• **Page**
+++
To his surprise, they immediately recognized him for some of his roles and he quickly forgot his fears as they discussed what it was like being an actor. "From then on, I never looked back," Collins said.

Actor Kate Kenney, who plays Maggie in the “Café at Heart,” said her start in RTA unfolded in a similar way.

Kenney, the only non-inmate actor in the production, was looking for a volunteer opportunity during college in 2010 when she stumbled upon RTA.

“I was nervous, honestly. I didn’t know what their crimes were, I didn’t know what the level of violence that they were used to. I see so many things on television where there’s a riot every day [in prison] or there’s a big fight or something — am I going to be walking by that on my way to the classroom?” she said. “Then coming inside and actually putting faces and names to this unknown quantity of people behind bars, that’s what really changed it.

“It’s the men that got over those nerves for me. They are so welcoming and so happy to have us there that they made me relax."

What was supposed to be a brief, six-month commitment ended up impacting her life forever.

She has since gotten her Master’s degree in criminal justice with a concentration in correction and offender rehabilitation, and hopes to continue being involved with changing the way the inmate population is perceived.

“Before joining the program, I really gave no thought to the correctional system at all. I knew it existed, but it was just something that was over there," she said. “Being here, I have faces. I have names. I have stories of people. I can’t ignore it any more. I see that there’s a problem that needs to be solved and the more of us that can get involved, the better."


Kenney’s character, Maggie, is the main love interest of Mobi, played by Farhan Ahmed.

Winning her hand is Mobi’s main motivation, and he believes he will succeed once he earns his New York City taxi medallion.

Ahmed, 36, and his on-stage persona have one obvious thing in common: Both hail from Punjab, Pakistan.
+++
• **Set task 1**
Quote the article word for word between "She has since" and "population is perceived.", inclusive.

• **Data to process**
+++
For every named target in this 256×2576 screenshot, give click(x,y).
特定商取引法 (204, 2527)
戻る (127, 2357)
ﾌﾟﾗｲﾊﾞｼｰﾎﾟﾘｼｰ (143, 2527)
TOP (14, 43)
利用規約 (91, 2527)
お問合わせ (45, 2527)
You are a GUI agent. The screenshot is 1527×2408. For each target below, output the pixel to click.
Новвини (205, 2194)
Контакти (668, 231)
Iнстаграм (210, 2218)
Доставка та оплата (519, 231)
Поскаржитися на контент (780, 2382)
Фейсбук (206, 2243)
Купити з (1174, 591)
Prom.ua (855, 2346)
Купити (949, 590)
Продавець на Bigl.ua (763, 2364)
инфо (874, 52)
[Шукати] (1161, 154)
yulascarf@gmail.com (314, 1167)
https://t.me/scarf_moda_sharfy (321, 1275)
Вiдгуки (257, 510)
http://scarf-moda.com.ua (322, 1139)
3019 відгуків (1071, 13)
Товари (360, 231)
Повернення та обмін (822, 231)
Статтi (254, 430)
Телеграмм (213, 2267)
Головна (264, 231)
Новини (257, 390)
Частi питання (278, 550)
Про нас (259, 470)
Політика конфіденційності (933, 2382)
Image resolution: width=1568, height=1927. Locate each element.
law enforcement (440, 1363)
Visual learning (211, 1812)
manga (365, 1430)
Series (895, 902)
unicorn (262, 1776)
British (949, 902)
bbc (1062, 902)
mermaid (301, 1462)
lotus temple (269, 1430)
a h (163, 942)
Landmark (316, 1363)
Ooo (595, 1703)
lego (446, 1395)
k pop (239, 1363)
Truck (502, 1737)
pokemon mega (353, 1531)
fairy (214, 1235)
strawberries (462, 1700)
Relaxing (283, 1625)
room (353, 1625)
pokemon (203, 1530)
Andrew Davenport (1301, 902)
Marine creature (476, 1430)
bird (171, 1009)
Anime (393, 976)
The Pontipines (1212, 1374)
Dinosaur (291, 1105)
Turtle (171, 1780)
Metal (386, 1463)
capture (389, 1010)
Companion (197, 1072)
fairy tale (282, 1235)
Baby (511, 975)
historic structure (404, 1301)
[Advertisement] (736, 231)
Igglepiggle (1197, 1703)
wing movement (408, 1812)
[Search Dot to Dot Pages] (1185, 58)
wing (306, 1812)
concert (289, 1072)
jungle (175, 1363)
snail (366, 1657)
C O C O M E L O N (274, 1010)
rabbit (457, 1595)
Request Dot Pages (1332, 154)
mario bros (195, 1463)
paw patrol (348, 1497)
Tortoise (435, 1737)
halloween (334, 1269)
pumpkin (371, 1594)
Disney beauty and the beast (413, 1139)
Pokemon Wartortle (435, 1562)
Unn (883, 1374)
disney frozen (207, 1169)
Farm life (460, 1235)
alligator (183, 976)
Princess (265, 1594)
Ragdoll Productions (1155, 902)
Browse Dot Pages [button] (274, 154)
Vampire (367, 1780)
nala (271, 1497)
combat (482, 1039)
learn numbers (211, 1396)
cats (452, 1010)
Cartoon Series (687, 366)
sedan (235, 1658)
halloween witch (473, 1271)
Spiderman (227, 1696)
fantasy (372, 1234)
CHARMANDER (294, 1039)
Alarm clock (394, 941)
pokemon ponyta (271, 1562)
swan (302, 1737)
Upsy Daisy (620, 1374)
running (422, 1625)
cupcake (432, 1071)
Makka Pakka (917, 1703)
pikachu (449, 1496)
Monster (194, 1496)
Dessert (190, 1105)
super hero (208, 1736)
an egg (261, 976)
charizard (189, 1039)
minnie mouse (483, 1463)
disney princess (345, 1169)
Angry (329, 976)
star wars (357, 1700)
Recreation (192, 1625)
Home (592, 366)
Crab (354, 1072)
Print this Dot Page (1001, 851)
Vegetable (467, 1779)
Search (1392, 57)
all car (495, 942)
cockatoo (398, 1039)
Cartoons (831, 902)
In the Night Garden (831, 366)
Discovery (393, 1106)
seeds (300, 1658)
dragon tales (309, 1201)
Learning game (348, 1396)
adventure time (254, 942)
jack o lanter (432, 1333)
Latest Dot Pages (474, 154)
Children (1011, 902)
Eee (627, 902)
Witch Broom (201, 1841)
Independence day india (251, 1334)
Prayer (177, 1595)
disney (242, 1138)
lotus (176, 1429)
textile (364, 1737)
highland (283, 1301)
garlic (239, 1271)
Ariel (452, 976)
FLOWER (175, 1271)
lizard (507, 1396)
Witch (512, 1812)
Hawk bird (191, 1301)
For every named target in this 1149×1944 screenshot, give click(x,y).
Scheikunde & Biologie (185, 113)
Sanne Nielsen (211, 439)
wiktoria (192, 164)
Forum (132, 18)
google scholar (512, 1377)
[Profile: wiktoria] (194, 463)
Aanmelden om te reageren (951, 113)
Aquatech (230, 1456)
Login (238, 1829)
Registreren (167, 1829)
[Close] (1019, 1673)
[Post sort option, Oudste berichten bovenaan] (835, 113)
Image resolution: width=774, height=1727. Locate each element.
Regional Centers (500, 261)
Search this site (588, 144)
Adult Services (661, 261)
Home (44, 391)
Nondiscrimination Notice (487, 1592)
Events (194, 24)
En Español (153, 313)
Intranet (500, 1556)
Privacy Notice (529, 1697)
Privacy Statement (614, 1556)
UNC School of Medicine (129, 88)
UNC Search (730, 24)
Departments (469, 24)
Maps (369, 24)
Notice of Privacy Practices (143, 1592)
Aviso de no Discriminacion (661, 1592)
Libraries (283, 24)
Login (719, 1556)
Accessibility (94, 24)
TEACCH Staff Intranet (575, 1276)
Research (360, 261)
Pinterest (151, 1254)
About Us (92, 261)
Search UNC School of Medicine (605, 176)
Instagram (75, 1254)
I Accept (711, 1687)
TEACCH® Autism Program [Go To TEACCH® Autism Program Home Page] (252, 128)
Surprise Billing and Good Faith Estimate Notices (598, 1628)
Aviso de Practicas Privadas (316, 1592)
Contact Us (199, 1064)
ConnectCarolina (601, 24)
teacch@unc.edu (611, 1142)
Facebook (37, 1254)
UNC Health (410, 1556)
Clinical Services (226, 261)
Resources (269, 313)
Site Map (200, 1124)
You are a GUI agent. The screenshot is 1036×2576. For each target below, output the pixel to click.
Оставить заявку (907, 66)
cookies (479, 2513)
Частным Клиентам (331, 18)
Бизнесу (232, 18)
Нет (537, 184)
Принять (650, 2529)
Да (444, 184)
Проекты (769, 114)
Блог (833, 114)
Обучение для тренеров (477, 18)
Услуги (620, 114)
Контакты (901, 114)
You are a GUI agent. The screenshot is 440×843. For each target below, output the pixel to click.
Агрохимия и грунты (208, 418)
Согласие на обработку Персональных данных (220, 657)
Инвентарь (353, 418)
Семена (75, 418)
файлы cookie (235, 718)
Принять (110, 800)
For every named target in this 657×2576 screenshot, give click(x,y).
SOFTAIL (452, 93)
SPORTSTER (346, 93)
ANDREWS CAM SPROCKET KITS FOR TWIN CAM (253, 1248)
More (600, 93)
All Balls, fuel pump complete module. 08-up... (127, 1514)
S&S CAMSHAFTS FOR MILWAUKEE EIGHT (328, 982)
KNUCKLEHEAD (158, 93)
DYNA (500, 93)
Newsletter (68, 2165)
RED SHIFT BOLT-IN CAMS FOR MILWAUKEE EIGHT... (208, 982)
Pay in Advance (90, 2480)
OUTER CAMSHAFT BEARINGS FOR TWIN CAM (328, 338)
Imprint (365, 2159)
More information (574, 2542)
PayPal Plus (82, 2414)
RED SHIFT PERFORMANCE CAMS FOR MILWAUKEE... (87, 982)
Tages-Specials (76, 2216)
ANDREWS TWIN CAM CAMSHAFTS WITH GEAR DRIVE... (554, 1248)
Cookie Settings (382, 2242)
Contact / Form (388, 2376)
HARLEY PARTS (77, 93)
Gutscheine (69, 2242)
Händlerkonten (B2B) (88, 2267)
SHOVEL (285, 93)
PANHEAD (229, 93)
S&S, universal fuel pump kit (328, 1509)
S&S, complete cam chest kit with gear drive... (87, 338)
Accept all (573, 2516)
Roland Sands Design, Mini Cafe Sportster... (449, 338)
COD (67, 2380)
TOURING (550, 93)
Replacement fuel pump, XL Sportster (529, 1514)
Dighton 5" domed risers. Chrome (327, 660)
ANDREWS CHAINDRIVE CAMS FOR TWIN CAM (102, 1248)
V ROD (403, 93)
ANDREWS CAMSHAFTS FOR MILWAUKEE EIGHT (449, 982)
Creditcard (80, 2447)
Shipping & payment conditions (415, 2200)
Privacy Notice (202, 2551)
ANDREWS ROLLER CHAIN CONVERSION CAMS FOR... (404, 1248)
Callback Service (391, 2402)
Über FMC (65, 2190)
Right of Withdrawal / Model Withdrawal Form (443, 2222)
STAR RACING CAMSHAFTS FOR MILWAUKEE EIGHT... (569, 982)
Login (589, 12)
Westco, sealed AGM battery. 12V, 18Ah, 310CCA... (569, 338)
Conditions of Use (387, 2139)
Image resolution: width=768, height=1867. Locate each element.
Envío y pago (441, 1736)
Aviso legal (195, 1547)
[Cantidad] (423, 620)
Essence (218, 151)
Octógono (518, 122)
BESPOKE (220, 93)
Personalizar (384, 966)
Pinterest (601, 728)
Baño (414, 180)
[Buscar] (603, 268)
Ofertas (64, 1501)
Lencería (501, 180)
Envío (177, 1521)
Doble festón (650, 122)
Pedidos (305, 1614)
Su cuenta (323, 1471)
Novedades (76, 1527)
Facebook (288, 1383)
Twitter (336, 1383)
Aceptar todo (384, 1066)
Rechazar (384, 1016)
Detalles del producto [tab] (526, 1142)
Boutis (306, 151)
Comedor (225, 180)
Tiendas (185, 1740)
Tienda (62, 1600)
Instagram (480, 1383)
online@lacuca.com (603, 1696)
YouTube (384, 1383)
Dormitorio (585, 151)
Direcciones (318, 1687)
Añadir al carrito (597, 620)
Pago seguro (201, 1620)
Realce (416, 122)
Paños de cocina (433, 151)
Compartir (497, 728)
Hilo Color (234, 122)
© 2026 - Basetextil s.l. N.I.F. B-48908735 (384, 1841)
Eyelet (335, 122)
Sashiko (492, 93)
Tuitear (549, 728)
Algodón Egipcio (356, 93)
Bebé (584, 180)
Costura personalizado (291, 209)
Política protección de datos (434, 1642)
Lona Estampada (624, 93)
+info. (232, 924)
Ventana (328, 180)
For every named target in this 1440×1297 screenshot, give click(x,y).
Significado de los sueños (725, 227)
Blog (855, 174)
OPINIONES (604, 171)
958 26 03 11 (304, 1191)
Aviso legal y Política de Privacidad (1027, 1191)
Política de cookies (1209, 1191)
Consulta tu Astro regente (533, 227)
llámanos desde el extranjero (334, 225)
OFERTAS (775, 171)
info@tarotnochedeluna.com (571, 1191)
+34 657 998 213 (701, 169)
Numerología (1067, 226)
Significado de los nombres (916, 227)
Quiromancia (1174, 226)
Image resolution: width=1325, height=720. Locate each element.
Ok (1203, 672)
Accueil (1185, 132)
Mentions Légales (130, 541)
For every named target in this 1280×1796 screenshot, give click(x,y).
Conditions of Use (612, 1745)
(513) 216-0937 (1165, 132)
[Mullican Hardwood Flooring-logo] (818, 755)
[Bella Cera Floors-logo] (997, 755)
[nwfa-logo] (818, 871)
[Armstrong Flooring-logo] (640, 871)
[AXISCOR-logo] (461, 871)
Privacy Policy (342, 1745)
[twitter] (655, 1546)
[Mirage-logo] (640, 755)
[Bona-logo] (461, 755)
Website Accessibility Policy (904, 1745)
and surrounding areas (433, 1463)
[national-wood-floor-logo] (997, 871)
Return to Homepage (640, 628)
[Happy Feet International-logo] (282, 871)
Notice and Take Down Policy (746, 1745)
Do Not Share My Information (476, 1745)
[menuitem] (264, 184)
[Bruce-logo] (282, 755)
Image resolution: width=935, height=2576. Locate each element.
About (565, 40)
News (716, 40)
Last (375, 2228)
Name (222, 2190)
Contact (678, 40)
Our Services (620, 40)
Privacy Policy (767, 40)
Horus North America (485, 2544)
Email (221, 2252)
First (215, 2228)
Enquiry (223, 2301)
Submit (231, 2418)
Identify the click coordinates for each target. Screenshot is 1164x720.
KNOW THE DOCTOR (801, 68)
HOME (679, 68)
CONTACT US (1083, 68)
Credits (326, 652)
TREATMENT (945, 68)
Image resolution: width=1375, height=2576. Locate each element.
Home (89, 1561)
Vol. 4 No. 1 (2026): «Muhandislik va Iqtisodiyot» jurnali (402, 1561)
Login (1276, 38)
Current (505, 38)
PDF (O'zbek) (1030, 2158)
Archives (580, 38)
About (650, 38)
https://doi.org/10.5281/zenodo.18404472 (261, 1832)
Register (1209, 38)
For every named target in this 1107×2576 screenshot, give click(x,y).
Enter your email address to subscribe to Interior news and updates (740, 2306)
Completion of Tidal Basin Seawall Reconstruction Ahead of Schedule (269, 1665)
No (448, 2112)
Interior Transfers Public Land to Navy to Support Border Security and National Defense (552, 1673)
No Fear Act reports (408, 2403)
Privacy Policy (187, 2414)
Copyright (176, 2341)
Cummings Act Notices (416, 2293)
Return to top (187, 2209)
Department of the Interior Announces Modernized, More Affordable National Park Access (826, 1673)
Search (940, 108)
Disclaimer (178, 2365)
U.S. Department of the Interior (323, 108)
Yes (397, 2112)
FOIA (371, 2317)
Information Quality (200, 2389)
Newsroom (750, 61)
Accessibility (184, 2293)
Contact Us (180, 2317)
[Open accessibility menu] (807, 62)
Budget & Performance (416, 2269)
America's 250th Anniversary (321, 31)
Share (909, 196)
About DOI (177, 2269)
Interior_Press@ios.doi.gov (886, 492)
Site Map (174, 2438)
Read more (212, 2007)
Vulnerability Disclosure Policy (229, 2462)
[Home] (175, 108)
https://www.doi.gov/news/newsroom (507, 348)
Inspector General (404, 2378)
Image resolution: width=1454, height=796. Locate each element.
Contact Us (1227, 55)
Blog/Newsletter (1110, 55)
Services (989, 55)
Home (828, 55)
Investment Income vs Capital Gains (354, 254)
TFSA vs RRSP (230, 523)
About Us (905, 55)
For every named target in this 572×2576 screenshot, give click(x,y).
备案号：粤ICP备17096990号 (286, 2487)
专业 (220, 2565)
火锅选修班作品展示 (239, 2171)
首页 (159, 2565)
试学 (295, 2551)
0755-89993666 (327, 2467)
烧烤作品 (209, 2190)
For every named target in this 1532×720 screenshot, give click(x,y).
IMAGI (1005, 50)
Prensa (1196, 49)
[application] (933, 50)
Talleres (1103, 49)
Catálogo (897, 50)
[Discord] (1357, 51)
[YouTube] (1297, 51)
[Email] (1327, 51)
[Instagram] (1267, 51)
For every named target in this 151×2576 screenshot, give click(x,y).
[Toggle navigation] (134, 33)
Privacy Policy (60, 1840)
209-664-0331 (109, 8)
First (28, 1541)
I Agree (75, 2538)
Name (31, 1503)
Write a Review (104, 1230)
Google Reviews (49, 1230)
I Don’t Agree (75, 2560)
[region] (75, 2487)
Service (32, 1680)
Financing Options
+++
• **Set task 2**
Put the lines of the records from the line holding "First (28, 1541)" through the end of the records, inclusive, into a Markdown table with the columns Row and Entry. Number the rows and skip blank lines.

• **Worked solution 1**
She has since gotten her Master’s degree in criminal justice with a concentration in correction and offender rehabilitation, and hopes to continue being involved with changing the way the inmate population is perceived.

• **Worked solution 2**
| Row | Entry |
|---|---|
| 1 | First (28, 1541) |
| 2 | I Agree (75, 2538) |
| 3 | Name (31, 1503) |
| 4 | Write a Review (104, 1230) |
| 5 | Google Reviews (49, 1230) |
| 6 | I Don’t Agree (75, 2560) |
| 7 | [region] (75, 2487) |
| 8 | Service (32, 1680) |
| 9 | Financing Options |